In 1779 John Paul Jones (otherwise known as the founder of the American Navy) anchored half-a-mile off Pittenweem in the USS Bonhomme Richard. Despite bombarding Anstruther, Jones did not attack Pittenweem, but did make off with the town’s pilot who had sailed out to meet Jones’ squadron.
The name derives from Pictish and Scottish Gaelic. “Pit-” represents Pictish pett ‘place, portion of land’, and “-enweem” is Gaelic na h-Uaimh, ‘of the Caves’ in Gaelic, so “The Place of the Caves”. The name is rendered Baile na h-Uaimh in modern Gaelic, with baile, ‘town, settlement’, substituted for the Pictish prefix. The cave in question is almost certainly St Fillan’s cave, although there are many indentations along the rocky shores that could have influenced the name.
Until 1975 Pittenweem was a royal burgh, being awarded the status by King James V (1513–42) in 1541. Founded as a fishing village around a probably early Christian religious settlement, it grew along the shoreline from the west where the sheltered beaches provided safe places for fishermen to draw their boats up out of the water. In due course a breakwater was built, extending out from one of the rocky skerries that jut out south-west into the Firth of Forth like fingers. This allowed boats to rest at anchor rather than being beached, providing a means for larger vessels to use the port. A new breakwater further to the east has been developed over the years into a deep, safe harbour with a covered fish market. As the herring disappeared from local waters and the fishing fleet shrank, this harbour and attendant facilities led Pittenweem to become the main harbour for the fishermen of the East Neuk of Fife.
The white houses with red roofs shown in the above picture “Pittenweem from the outer harbour wall” illustrate the classic East Neuk building style, influenced by trade with the Low Countries (Belgium and the Netherlands). The East Neuk offered natural trading ports for Dutch and Belgian captains as they sailed up past the east coast of England. These ships brought red pantiles as ballast and the locals soon found them to be excellent roofing material. It is just possible to make out the “crow step [Scots: corbie-steppit] gable”, where the gable ends rise in steps rather than the more normal smooth angled line – an architectural feature imported from the Low Countries. These and other vernacular features are common throughout the small town, which has one of Scotland’s best-preserved and most attractive townscapes, with many historic buildings (some restored by the National Trust for Scotland). The ‘organic’ layout of the town centre, which grew up piecemeal over several centuries, with numerous winding streets and alleys, is one of its particular charms. Few Scottish towns have so well preserved their ancient character.
At the shore end of the outer harbour wall, some of the paving stones have numbers engraved in them. The numbers are now randomly scattered, but once were vital to the smooth operation of the fish market. Before the pier was re-surfaced, the stones were placed in numerical order at the quayside running outwards from the shore.

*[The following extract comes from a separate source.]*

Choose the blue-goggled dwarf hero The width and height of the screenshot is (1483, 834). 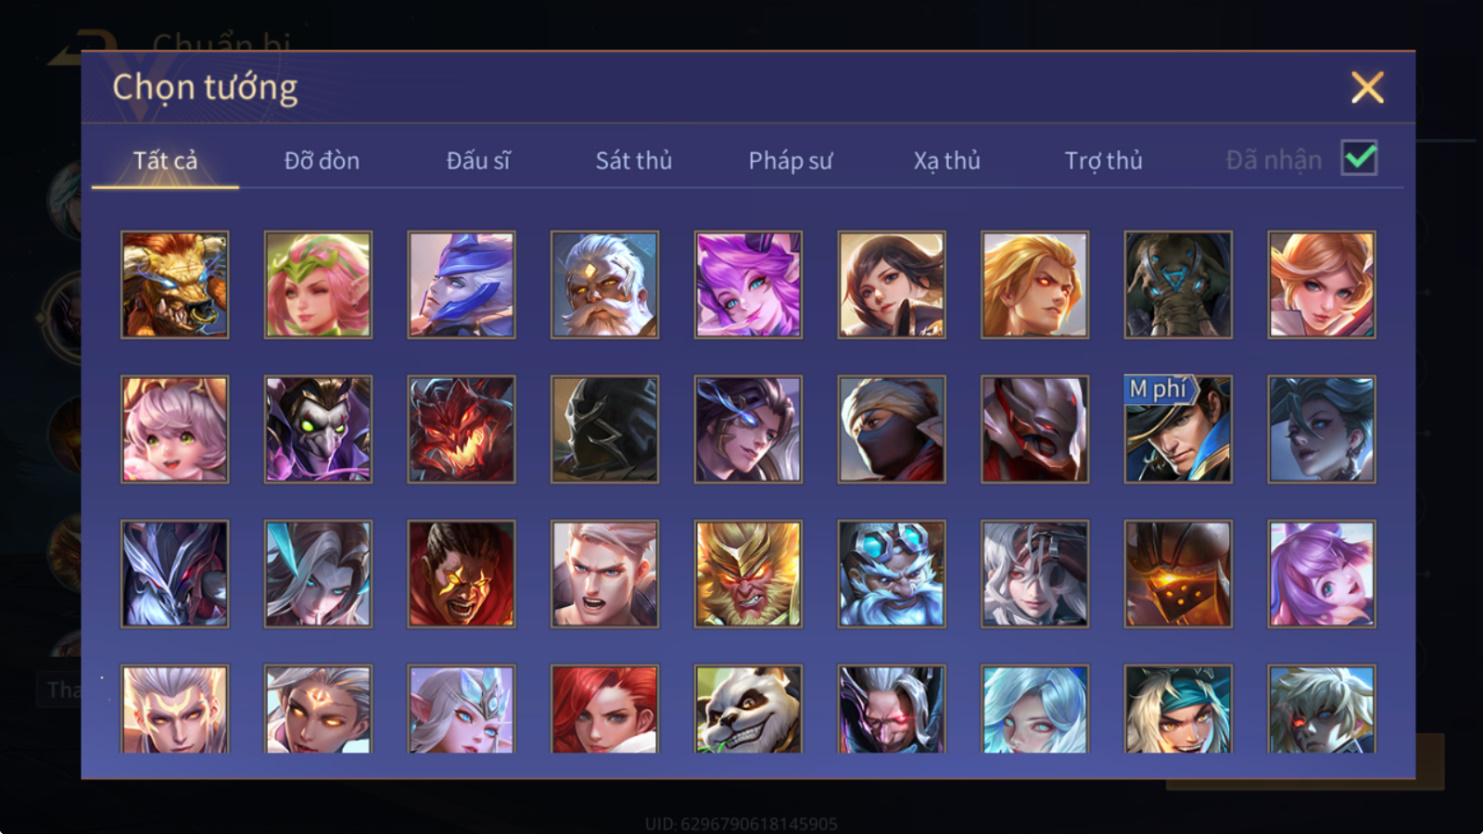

The first fishing boat to return with its catch placed its haul alongside stone number one, the second boat at stone two and so on. When the market opened, the fish was sold in strict order of landing.
In 1779 John Paul Jones (otherwise known as the founder of the American Navy) anchored half-a-mile off Pittenweem in the USS Bonhomme Richard. Despite bombarding Anstruther, Jones did not attack Pittenweem, but did make off with the town’s pilot who had sailed out to meet Jones’ squadron.